PGA TOUR CONFIDENTIAL
What have we learned this year? Is the Kiawah Island Ocean course a quality venue? What's your strongest memory of the War by the Shore? Are Tiger and Phil up to the task? And who will win the PGA Championship?
SI convened a panel of experts—senior writers Michael Bamberger, Alan Shipnuck and Gary Van Sickle as well as special contributor John Garrity, GOLF MAGAZINE senior writer Cameron Morfit and a PGA Tour pro (who participated on the condition of anonymity)—to take up these and other questions
LESSONS LEARNED
VAN SICKLE: Three majors down, one to go. What's the most important thing we've learned in 2012?
GARRITY: That nobody—not Rory, not Luke, not Tiger—is ready to dominate. We discovered that golf pundits like ourselves overreact to every new winner. It's the age of Geoff Ogilvy! No, it's the Charl Schwartzel era! No, it's Webb Simpson!
VAN SICKLE: It really is the Webb Simpson era, John. I named it that last year.
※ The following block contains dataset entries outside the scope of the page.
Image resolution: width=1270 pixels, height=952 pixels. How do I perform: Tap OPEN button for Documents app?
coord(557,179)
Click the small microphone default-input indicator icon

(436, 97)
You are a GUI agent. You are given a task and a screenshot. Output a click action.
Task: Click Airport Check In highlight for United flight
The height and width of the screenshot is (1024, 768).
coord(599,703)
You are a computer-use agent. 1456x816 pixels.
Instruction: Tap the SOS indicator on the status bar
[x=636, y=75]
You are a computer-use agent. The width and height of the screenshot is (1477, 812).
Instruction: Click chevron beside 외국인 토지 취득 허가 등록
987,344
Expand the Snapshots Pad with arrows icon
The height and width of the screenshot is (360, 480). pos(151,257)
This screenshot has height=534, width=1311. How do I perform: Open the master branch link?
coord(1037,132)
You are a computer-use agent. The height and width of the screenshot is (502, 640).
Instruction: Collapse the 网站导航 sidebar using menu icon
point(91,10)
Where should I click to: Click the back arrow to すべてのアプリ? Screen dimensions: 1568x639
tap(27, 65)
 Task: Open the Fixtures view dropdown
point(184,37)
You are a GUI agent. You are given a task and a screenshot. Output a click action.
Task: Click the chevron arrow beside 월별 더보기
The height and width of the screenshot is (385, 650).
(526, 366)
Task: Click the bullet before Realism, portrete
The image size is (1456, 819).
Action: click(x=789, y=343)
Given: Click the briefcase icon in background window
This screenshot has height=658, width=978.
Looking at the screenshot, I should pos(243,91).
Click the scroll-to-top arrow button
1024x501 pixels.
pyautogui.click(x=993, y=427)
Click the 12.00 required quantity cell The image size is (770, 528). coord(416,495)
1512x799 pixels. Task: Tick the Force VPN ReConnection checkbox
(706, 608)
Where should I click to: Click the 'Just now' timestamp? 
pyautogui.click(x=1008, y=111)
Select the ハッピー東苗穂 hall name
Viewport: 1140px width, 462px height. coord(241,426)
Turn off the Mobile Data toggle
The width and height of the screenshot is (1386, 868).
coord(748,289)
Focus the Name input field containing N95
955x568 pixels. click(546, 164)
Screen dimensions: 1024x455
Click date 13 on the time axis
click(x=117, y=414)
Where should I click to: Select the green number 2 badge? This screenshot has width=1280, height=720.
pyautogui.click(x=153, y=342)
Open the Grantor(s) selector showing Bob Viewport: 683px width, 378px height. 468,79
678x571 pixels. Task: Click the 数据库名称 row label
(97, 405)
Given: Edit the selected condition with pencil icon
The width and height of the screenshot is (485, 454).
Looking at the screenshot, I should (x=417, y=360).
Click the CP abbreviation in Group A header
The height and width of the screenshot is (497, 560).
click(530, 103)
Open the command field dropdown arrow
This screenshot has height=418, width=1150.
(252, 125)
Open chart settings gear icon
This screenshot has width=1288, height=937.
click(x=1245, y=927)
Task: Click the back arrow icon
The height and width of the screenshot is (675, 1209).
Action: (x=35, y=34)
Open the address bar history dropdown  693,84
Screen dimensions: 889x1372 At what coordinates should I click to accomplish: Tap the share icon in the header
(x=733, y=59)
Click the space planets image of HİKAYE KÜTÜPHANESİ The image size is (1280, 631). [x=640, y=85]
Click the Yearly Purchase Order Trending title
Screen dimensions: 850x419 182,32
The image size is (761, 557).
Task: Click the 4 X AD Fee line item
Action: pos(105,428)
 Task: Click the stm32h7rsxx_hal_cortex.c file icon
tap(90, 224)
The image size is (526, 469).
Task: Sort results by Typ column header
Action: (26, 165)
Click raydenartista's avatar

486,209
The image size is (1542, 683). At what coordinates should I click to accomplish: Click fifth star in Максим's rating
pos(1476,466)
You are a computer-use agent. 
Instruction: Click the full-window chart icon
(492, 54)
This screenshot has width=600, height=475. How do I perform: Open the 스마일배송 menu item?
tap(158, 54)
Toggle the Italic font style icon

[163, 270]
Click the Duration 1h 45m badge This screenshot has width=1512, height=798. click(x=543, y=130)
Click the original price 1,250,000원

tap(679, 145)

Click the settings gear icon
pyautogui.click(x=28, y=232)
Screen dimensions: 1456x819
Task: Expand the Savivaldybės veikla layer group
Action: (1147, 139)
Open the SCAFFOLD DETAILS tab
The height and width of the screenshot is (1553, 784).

GARRITY: No. What it is, actually, is a different guy winning every week.
ANONYMOUS PRO: That's right. We've had 16 different winners in the last 16 majors. The top players are doing nothing. To me, the biggest thing is that Luke Donald hasn't even contended in a major. If you're the Number 1 player in the world, you ought to contend.
SHIPNUCK: We learned that Tiger has scar tissue. He has proved that he can play spectacular golf—enough to get three wins. But he gets to the majors, and he's vulnerable. It makes the Tiger question more interesting. Can he win the tournaments that really matter? We don't know.
MORFIT: You can say the same thing about Rory. Everyone said, Golf has a new boy king, we're in the Rory era. I now doubt that he'll get to that point. We knew he was streaky, even when he won the U.S. Open. But we got so excited. Garrity is right. Rory is not the next coming of Tiger. That's a good thing in some ways, and also a disappointment.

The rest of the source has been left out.